Nous guider et nous donner la passion et le respect des enga-
gements qu’on avait pris.
- Le Père Thouvenin avait mis M. au convivial, aux relations publiques, où elle a fait un travail formidable.
- Le Père Thouvenin savait nous guider nous donner la passion et le respect des engagements qu’on avait pris. Un jour on avait organisé ce qu’on appellerait aujourd’hui des portes ouvertes. Toutes les filles étaient habillées en noir et rouge avec un petit bonnet sur la tête comme les grooms. On recevait les gens pour présenter les activités. Cela a donné naissance à toutes sortes d’autres manifestations. On avait le sens de la fête à cette époque, de la fête organisée.
- Dans l’idée du Père la salle de sport avait des fonctions multiples dont celle de salle de spectacles. Les très belles portes coulissantes donnaient sur une scène de plein air, le jardin, et de chaque côté en dessous il y avait les loges pour les artistes.
- On y a fait du théâtre, il y a eu des chanteurs : Claude Bolling, Jacques Douai et sa troupe, Graeme Allwright et d’autres.
- Le Père Thouvenin organisait des spectacles. Il a fait venir les Compagnons de la Chanson, Brassens, Catherine Sauvage… Une fois il a fait venir un cirque. Il a fait des spectacles formidables, il aimait cela.

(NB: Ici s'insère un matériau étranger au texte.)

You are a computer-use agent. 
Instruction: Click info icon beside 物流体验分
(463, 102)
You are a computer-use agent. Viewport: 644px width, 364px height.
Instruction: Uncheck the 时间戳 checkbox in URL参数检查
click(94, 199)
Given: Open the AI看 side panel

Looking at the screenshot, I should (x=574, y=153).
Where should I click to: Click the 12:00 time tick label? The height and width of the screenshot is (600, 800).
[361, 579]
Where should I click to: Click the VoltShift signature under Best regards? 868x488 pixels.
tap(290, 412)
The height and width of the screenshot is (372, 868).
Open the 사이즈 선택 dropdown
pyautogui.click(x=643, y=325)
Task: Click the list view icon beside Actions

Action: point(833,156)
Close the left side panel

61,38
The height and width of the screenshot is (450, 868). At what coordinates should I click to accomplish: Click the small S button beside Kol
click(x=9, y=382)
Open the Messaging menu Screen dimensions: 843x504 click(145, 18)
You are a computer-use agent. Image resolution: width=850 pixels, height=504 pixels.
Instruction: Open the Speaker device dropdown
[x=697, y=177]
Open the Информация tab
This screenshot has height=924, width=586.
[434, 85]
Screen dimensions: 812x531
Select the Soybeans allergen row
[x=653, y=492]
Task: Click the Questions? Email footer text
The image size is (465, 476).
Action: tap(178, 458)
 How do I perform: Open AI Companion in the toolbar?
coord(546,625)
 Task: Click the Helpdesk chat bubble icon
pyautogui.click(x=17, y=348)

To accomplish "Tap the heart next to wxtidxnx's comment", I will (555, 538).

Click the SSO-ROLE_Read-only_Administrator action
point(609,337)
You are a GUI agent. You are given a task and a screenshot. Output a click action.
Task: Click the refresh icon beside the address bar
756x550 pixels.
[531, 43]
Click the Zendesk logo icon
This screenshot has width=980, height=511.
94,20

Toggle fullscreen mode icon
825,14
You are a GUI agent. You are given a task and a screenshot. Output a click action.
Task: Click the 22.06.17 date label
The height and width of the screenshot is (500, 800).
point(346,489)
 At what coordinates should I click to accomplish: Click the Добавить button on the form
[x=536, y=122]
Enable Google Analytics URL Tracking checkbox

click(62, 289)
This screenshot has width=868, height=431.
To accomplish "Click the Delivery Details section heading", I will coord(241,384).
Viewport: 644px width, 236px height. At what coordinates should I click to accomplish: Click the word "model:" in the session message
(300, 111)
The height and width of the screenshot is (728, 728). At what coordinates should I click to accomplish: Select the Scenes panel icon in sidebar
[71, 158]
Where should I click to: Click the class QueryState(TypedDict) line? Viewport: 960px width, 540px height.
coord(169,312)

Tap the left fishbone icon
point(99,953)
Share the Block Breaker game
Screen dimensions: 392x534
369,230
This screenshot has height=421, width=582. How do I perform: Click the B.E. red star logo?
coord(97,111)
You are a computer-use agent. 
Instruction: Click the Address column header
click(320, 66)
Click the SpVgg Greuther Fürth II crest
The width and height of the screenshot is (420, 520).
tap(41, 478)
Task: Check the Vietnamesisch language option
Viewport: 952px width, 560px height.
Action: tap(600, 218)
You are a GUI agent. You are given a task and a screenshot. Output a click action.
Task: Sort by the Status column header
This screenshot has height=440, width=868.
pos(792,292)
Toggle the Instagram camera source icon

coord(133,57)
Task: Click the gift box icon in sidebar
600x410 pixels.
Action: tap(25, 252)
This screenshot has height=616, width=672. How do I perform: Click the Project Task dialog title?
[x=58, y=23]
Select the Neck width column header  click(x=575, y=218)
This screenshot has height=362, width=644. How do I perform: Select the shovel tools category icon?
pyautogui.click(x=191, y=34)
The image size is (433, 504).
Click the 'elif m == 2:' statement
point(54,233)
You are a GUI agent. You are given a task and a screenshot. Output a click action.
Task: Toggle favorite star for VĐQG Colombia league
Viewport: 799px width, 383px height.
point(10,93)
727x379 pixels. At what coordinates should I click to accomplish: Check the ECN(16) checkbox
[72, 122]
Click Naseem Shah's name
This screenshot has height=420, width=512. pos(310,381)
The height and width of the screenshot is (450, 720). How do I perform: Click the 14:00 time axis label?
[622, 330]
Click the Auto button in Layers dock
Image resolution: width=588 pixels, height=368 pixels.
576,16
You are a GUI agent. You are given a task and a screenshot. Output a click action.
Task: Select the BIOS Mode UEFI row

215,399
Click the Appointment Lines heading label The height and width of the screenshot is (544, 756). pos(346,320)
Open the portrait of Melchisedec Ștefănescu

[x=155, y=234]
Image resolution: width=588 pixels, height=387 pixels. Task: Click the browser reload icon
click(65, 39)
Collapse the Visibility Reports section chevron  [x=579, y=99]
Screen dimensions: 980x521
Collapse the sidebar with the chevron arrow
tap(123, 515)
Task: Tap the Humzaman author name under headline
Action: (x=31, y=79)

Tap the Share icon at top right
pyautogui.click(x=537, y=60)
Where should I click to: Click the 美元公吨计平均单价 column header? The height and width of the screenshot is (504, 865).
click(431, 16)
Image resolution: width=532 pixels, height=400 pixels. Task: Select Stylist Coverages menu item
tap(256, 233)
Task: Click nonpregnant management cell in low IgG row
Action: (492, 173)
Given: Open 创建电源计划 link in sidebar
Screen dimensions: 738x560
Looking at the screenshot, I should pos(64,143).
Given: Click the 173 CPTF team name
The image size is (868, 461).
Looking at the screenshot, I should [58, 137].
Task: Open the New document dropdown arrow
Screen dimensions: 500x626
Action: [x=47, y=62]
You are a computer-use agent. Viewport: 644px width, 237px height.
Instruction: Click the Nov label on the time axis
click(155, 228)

- A la maison de jeunes au début avec le Père Thouvenin tous les responsables d’activités se réunissaient un week-end par mois à la campagne. Les relations étaient très bonnes, on apprenait à se connaître.
- Je m’occupais du sport tous les jours. A partir de là je suis devenu administrateur puis vice-président. A partir de 1960, j’avais à peu près 50 gosses. Tous les enfants de l’immeuble venaient à la salle de sports. Pour les camps on a pris des assurances. Mais le conseil d’administration a trouvé qu’il y avait trop de risques. J’ai donc continué en demandant aux parents de prendre eux-mêmes une assurance pour leurs enfants. Les jeunes sont revenus plusieurs années. Ca s’est toujours bien passé.
D. a été président de l’A.S.V.O. ; j’avais un peu de mal à fonctionner avec lui, il était lent à prendre des décisions, moi je les prends très rapidement. Au début je ne voulais pas m’occuper des filles, j’étais misogyne. M.T., qui avait deux filles, s’en occupait. Plus tard il a aussi été président. Ensuite j’ai monté une très grande équipe de basket. J’ai dû prendre des gens pour m’aider un peu. Je mettais tout l’argent dans l’équipe première, j’indemnisais certains joueurs. Cela ne plaisait pas. J’ai donc arrêté pendant quatre ans. Après, tout doucement je suis revenu ici où on manquait de bénévoles pour s’occuper des équipes de sport. J’étais toujours vice-président. J’ai fait de bonnes équipes et j’y suis resté jusqu’à 68 ans où j’ai pris un emploi jeune pour me remplacer. Puis le club a fusionné avec M.P.S. (Ménilmontant Patro Sport).
Dans les années 1980
Je suis allée une fois à une des dernières grandes expositions annuelles organisées à la M.J.C., après le Père Thouvenin, sous la houlette d’un critique d’art. C’était tout un rituel très important : le vernissage, la conférence puis le dîner. Il y avait un sacré double décalage entre les propos tenus par le critique, un peu prétentieux, les artistes exposés et les gens du coin. Ca faisait bizarre, j’en garde un sentiment étrange. C’était le 7e arrondissement qui montaient ici, les beaux quartiers très contents de venir dans le Ménilmontant populaire. Ma surprise avait été qu’on avait présenté sur un même pied d’égalité un grand artiste reconnu et une artiste locale handicapée qui s’était représentée en grand. Cela ne détonnait pas du tout mais je pense qu’à chaque fois, c’était comme un coup d’épée dans l’eau vu la population locale.
Aujourd’hui
Quand on pense à tous les grands artistes qui sont maintenant à Beaubourg et ont exposé ici !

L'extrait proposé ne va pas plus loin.